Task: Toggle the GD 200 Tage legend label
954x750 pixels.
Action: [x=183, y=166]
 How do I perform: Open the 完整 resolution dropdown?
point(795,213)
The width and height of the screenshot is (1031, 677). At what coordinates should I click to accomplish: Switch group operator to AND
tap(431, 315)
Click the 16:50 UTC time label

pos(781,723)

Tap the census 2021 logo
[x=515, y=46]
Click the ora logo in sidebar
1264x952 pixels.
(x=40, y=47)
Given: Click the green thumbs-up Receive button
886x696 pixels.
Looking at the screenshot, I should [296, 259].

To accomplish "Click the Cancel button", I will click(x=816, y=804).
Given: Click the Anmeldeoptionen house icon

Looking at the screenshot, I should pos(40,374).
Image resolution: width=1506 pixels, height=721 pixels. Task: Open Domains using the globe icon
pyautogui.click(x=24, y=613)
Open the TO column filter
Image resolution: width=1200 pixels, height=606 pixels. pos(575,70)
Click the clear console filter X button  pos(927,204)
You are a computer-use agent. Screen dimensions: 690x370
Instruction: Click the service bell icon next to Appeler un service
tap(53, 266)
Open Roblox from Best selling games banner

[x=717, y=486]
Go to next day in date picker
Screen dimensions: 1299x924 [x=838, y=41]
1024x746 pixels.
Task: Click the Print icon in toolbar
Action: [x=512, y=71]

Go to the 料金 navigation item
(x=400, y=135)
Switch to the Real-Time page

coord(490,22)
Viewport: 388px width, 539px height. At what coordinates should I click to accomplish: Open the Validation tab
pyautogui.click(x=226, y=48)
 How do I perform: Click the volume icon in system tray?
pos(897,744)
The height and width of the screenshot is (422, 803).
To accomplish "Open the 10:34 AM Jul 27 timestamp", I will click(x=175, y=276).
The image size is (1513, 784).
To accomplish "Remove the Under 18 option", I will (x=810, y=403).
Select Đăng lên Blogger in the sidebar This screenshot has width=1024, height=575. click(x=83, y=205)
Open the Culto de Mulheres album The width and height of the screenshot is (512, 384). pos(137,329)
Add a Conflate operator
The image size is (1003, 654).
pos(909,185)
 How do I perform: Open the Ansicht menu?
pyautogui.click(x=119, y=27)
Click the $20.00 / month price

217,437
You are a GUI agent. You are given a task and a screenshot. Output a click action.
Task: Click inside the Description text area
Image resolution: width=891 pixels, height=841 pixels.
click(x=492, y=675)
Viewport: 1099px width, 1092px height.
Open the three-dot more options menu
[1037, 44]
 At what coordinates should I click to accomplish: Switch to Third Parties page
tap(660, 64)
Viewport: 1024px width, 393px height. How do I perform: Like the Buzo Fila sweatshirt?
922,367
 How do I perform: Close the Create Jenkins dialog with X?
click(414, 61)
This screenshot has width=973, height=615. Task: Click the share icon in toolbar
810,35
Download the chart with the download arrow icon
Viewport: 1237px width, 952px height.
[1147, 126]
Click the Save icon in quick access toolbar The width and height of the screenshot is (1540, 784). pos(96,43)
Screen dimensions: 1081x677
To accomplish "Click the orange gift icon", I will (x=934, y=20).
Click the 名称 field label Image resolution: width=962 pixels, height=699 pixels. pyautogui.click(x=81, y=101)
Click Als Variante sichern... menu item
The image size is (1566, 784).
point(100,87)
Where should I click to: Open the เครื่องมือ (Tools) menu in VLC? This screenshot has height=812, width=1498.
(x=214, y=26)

##########

Your instructions.
Write out every line of the records above as a numbered list, skipping the blank lines.

Expected output.
1. Task: Toggle the GD 200 Tage legend label
2. 954x750 pixels.
3. Action: [x=183, y=166]
4.  How do I perform: Open the 完整 resolution dropdown?
5. point(795,213)
6. The width and height of the screenshot is (1031, 677). At what coordinates should I click to accomplish: Switch group operator to AND
7. tap(431, 315)
8. Click the 16:50 UTC time label
9. pos(781,723)
10. Tap the census 2021 logo
11. [x=515, y=46]
12. Click the ora logo in sidebar
13. 1264x952 pixels.
14. (x=40, y=47)
15. Given: Click the green thumbs-up Receive button
16. 886x696 pixels.
17. Looking at the screenshot, I should [296, 259].
18. To accomplish "Click the Cancel button", I will click(x=816, y=804).
19. Given: Click the Anmeldeoptionen house icon
20. Looking at the screenshot, I should pos(40,374).
21. Image resolution: width=1506 pixels, height=721 pixels. Task: Open Domains using the globe icon
22. pyautogui.click(x=24, y=613)
23. Open the TO column filter
24. Image resolution: width=1200 pixels, height=606 pixels. pos(575,70)
25. Click the clear console filter X button  pos(927,204)
26. You are a computer-use agent. Screen dimensions: 690x370
27. Instruction: Click the service bell icon next to Appeler un service
28. tap(53, 266)
29. Open Roblox from Best selling games banner
30. [x=717, y=486]
31. Go to next day in date picker
32. Screen dimensions: 1299x924 [x=838, y=41]
33. 1024x746 pixels.
34. Task: Click the Print icon in toolbar
35. Action: [x=512, y=71]
36. Go to the 料金 navigation item
37. (x=400, y=135)
38. Switch to the Real-Time page
39. coord(490,22)
40. Viewport: 388px width, 539px height. At what coordinates should I click to accomplish: Open the Validation tab
41. pyautogui.click(x=226, y=48)
42.  How do I perform: Click the volume icon in system tray?
43. pos(897,744)
44. The height and width of the screenshot is (422, 803).
45. To accomplish "Open the 10:34 AM Jul 27 timestamp", I will click(x=175, y=276).
46. The image size is (1513, 784).
47. To accomplish "Remove the Under 18 option", I will (x=810, y=403).
48. Select Đăng lên Blogger in the sidebar This screenshot has width=1024, height=575. click(x=83, y=205)
49. Open the Culto de Mulheres album The width and height of the screenshot is (512, 384). pos(137,329)
50. Add a Conflate operator
51. The image size is (1003, 654).
52. pos(909,185)
53.  How do I perform: Open the Ansicht menu?
54. pyautogui.click(x=119, y=27)
55. Click the $20.00 / month price
56. 217,437
57. You are a GUI agent. You are given a task and a screenshot. Output a click action.
58. Task: Click inside the Description text area
59. Image resolution: width=891 pixels, height=841 pixels.
60. click(x=492, y=675)
61. Viewport: 1099px width, 1092px height.
62. Open the three-dot more options menu
63. [1037, 44]
64.  At what coordinates should I click to accomplish: Switch to Third Parties page
65. tap(660, 64)
66. Viewport: 1024px width, 393px height. How do I perform: Like the Buzo Fila sweatshirt?
67. 922,367
68.  How do I perform: Close the Create Jenkins dialog with X?
69. click(414, 61)
70. This screenshot has width=973, height=615. Task: Click the share icon in toolbar
71. 810,35
72. Download the chart with the download arrow icon
73. Viewport: 1237px width, 952px height.
74. [1147, 126]
75. Click the Save icon in quick access toolbar The width and height of the screenshot is (1540, 784). pos(96,43)
76. Screen dimensions: 1081x677
77. To accomplish "Click the orange gift icon", I will (x=934, y=20).
78. Click the 名称 field label Image resolution: width=962 pixels, height=699 pixels. pyautogui.click(x=81, y=101)
79. Click Als Variante sichern... menu item
80. The image size is (1566, 784).
81. point(100,87)
82. Where should I click to: Open the เครื่องมือ (Tools) menu in VLC? This screenshot has height=812, width=1498.
83. (x=214, y=26)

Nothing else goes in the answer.